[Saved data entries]
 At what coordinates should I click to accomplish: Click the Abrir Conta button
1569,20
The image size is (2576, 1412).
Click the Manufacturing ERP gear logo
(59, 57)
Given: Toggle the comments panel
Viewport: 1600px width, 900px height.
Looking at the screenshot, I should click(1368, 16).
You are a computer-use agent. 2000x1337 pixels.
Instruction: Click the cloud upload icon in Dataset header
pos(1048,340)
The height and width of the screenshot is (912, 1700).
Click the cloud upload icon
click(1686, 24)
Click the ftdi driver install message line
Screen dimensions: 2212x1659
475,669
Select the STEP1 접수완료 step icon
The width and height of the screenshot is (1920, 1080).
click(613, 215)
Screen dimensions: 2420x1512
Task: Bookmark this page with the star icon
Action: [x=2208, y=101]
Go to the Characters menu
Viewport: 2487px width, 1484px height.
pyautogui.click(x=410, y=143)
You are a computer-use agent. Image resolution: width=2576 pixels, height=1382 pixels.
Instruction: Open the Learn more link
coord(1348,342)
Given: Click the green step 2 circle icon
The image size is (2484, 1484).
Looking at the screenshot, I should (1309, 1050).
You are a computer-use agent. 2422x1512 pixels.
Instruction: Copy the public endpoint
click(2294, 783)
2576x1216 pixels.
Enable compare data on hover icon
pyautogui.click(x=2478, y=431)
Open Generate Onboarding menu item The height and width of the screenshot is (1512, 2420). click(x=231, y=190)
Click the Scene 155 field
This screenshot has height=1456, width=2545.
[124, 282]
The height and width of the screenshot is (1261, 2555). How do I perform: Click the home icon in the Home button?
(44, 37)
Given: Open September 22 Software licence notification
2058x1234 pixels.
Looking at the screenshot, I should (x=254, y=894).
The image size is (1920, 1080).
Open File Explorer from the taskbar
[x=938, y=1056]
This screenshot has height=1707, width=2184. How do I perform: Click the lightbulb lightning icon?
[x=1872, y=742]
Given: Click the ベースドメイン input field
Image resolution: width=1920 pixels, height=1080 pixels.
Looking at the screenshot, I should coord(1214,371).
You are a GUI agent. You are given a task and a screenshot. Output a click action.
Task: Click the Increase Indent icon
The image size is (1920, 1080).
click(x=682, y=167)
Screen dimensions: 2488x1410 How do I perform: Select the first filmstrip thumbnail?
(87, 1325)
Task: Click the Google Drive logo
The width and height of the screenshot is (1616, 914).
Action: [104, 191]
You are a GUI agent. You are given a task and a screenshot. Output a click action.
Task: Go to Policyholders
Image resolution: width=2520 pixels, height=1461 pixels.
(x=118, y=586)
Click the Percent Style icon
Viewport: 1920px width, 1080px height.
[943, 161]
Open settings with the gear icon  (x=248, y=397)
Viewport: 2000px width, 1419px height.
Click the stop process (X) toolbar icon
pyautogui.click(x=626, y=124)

[To do] From the first line to the last, return the data above exactly.

[Answer for this exercise]
 At what coordinates should I click to accomplish: Click the Abrir Conta button
1569,20
The image size is (2576, 1412).
Click the Manufacturing ERP gear logo
(59, 57)
Given: Toggle the comments panel
Viewport: 1600px width, 900px height.
Looking at the screenshot, I should click(1368, 16).
You are a computer-use agent. 2000x1337 pixels.
Instruction: Click the cloud upload icon in Dataset header
pos(1048,340)
The height and width of the screenshot is (912, 1700).
Click the cloud upload icon
click(1686, 24)
Click the ftdi driver install message line
Screen dimensions: 2212x1659
475,669
Select the STEP1 접수완료 step icon
The width and height of the screenshot is (1920, 1080).
click(613, 215)
Screen dimensions: 2420x1512
Task: Bookmark this page with the star icon
Action: [x=2208, y=101]
Go to the Characters menu
Viewport: 2487px width, 1484px height.
pyautogui.click(x=410, y=143)
You are a computer-use agent. Image resolution: width=2576 pixels, height=1382 pixels.
Instruction: Open the Learn more link
coord(1348,342)
Given: Click the green step 2 circle icon
The image size is (2484, 1484).
Looking at the screenshot, I should (1309, 1050).
You are a computer-use agent. 2422x1512 pixels.
Instruction: Copy the public endpoint
click(2294, 783)
2576x1216 pixels.
Enable compare data on hover icon
pyautogui.click(x=2478, y=431)
Open Generate Onboarding menu item The height and width of the screenshot is (1512, 2420). click(x=231, y=190)
Click the Scene 155 field
This screenshot has height=1456, width=2545.
[124, 282]
The height and width of the screenshot is (1261, 2555). How do I perform: Click the home icon in the Home button?
(44, 37)
Given: Open September 22 Software licence notification
2058x1234 pixels.
Looking at the screenshot, I should (x=254, y=894).
The image size is (1920, 1080).
Open File Explorer from the taskbar
[x=938, y=1056]
This screenshot has height=1707, width=2184. How do I perform: Click the lightbulb lightning icon?
[x=1872, y=742]
Given: Click the ベースドメイン input field
Image resolution: width=1920 pixels, height=1080 pixels.
Looking at the screenshot, I should coord(1214,371).
You are a GUI agent. You are given a task and a screenshot. Output a click action.
Task: Click the Increase Indent icon
The image size is (1920, 1080).
click(x=682, y=167)
Screen dimensions: 2488x1410 How do I perform: Select the first filmstrip thumbnail?
(87, 1325)
Task: Click the Google Drive logo
The width and height of the screenshot is (1616, 914).
Action: [104, 191]
You are a GUI agent. You are given a task and a screenshot. Output a click action.
Task: Go to Policyholders
Image resolution: width=2520 pixels, height=1461 pixels.
(x=118, y=586)
Click the Percent Style icon
Viewport: 1920px width, 1080px height.
[943, 161]
Open settings with the gear icon  (x=248, y=397)
Viewport: 2000px width, 1419px height.
Click the stop process (X) toolbar icon
pyautogui.click(x=626, y=124)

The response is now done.